> _Work to complete_: Your output consists solely of the lines from the one that contains "The height and width of the screenshot is (454, 355)." to the end of the material, each reproduced exactly; pictures do not belong in it.

> _Data provided_:
**********

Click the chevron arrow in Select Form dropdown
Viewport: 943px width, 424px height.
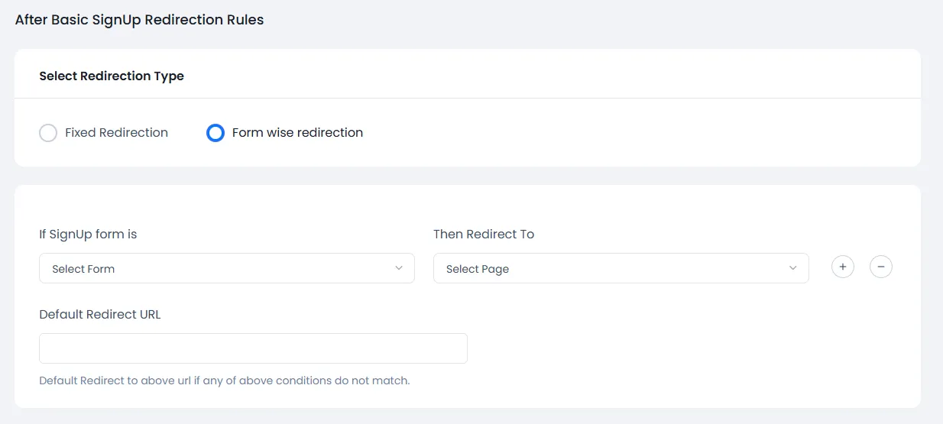click(x=398, y=268)
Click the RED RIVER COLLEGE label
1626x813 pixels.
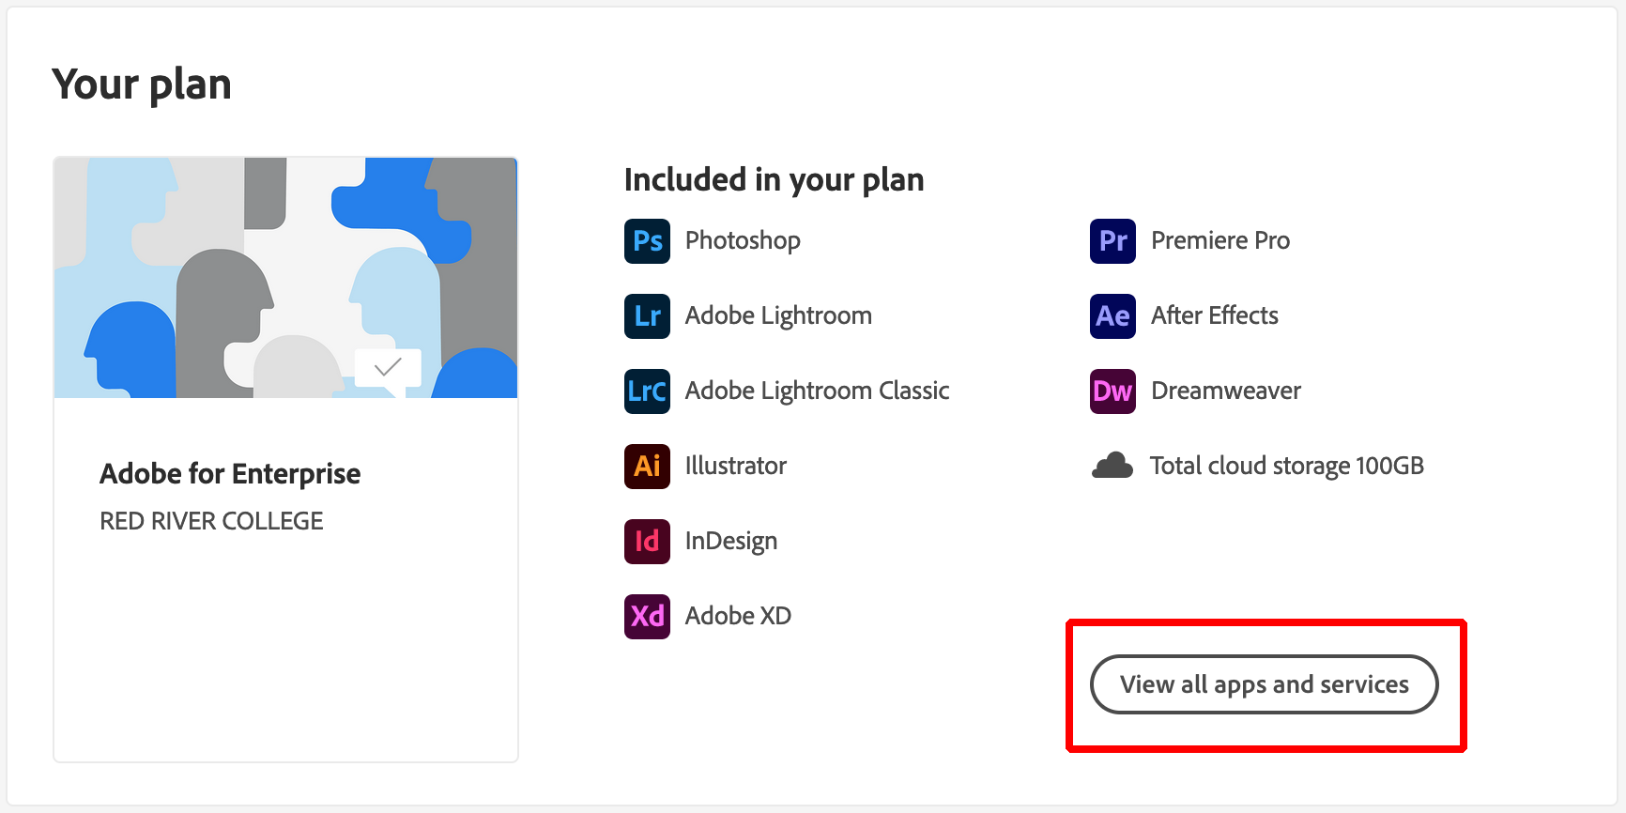[211, 520]
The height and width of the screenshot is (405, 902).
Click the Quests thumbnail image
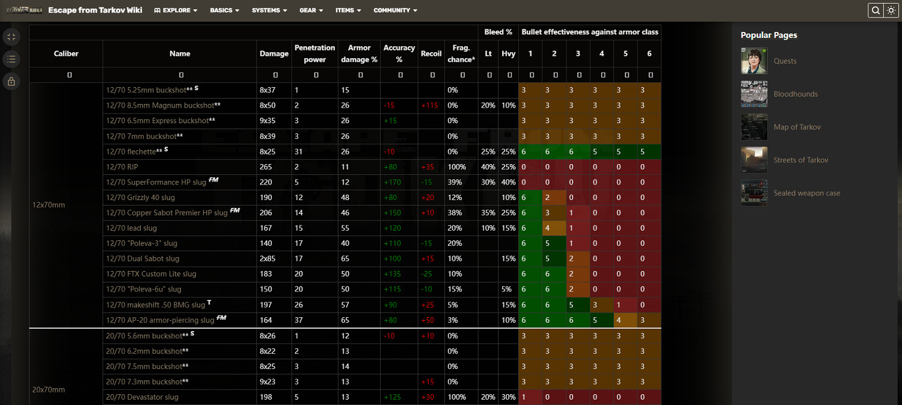(x=754, y=61)
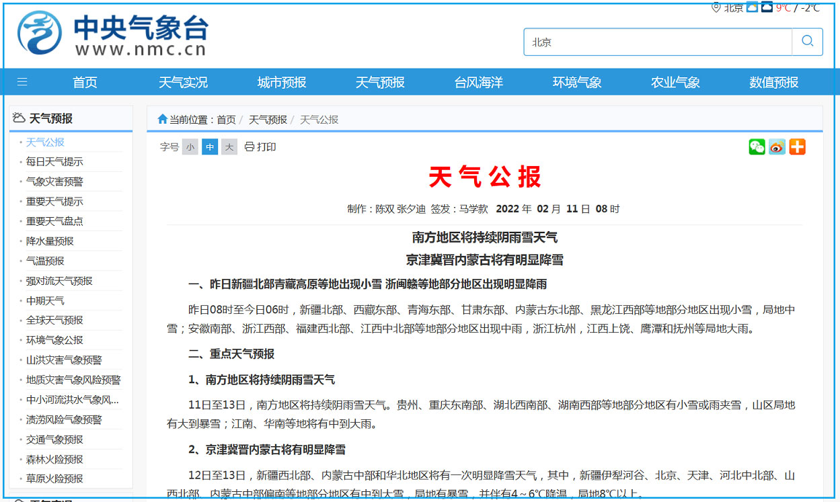
Task: Open the hamburger menu icon
Action: click(22, 82)
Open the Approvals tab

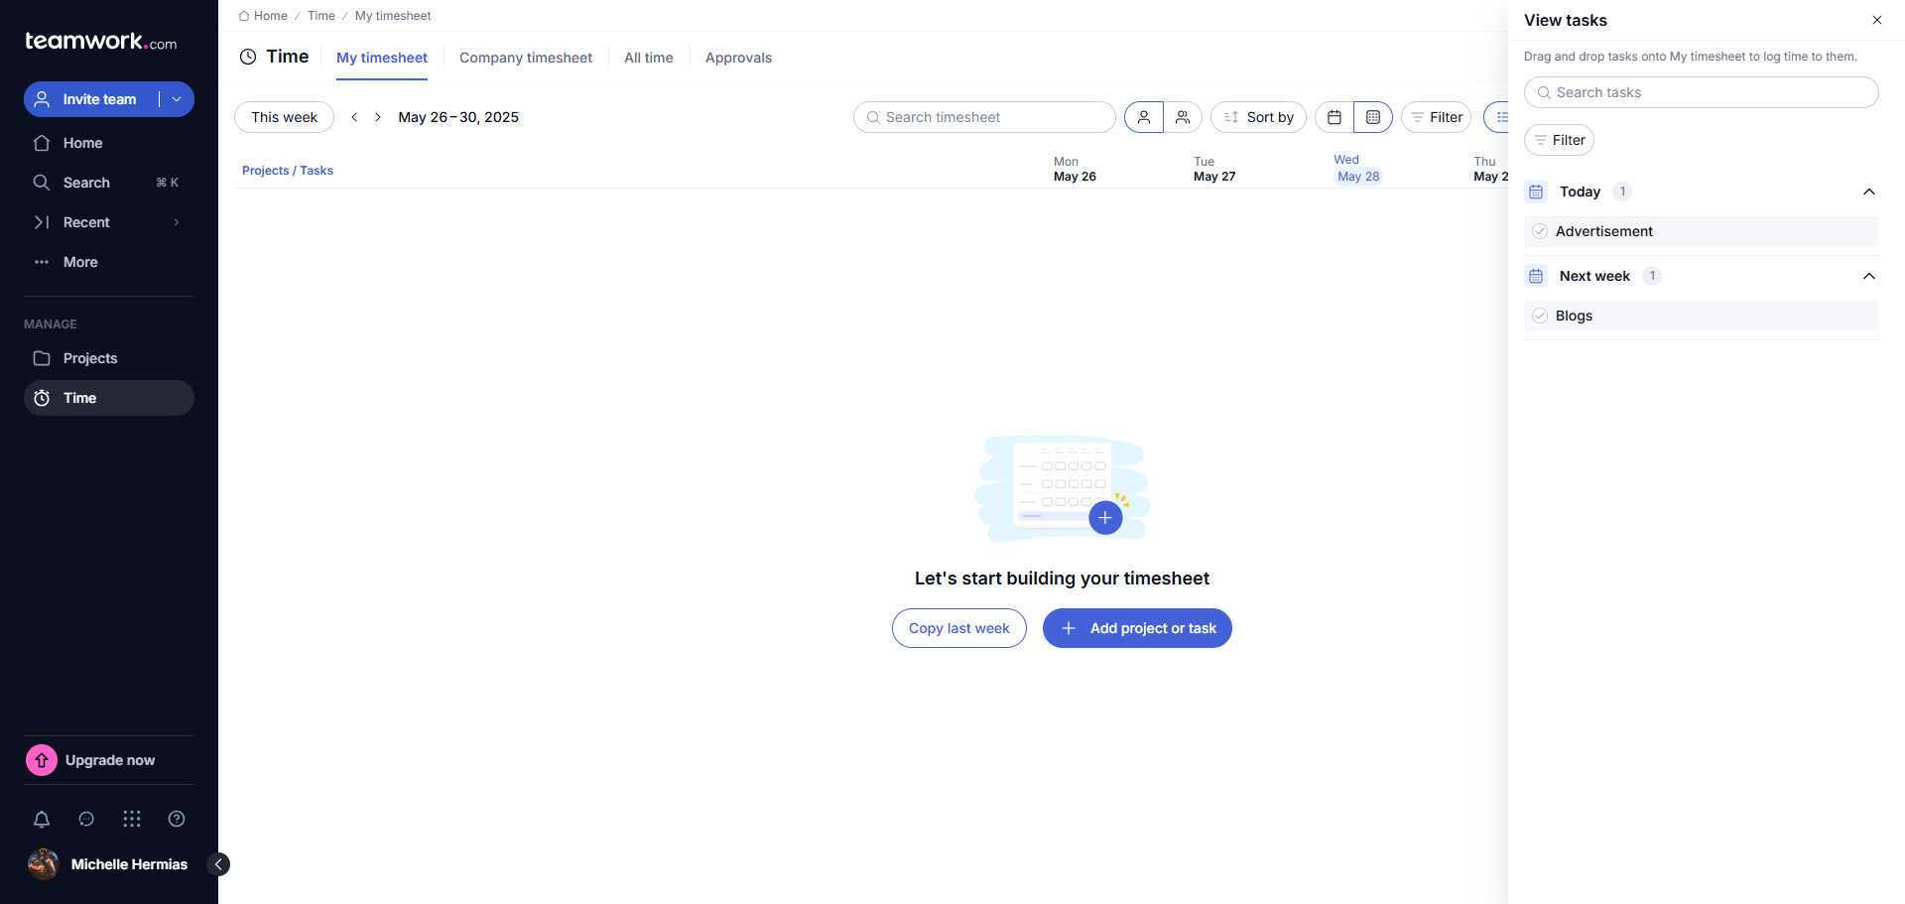tap(738, 58)
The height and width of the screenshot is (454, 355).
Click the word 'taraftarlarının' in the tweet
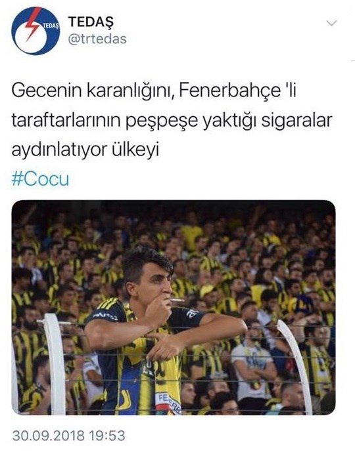point(66,119)
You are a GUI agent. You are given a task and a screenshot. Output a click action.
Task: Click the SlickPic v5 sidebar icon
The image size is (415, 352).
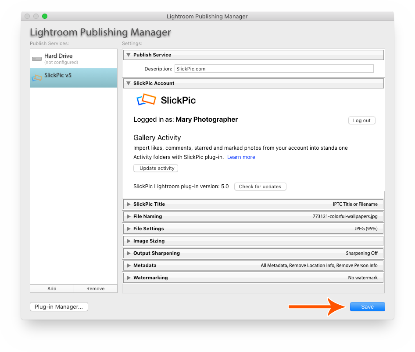(x=37, y=77)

**********

> _Exercise solution_:
The height and width of the screenshot is (454, 355).
Click the word 'taraftarlarının' in the tweet
point(66,119)
You are a GUI agent. You are given a task and a screenshot. Output a click action.
Task: Click the SlickPic v5 sidebar icon
The image size is (415, 352).
(x=37, y=77)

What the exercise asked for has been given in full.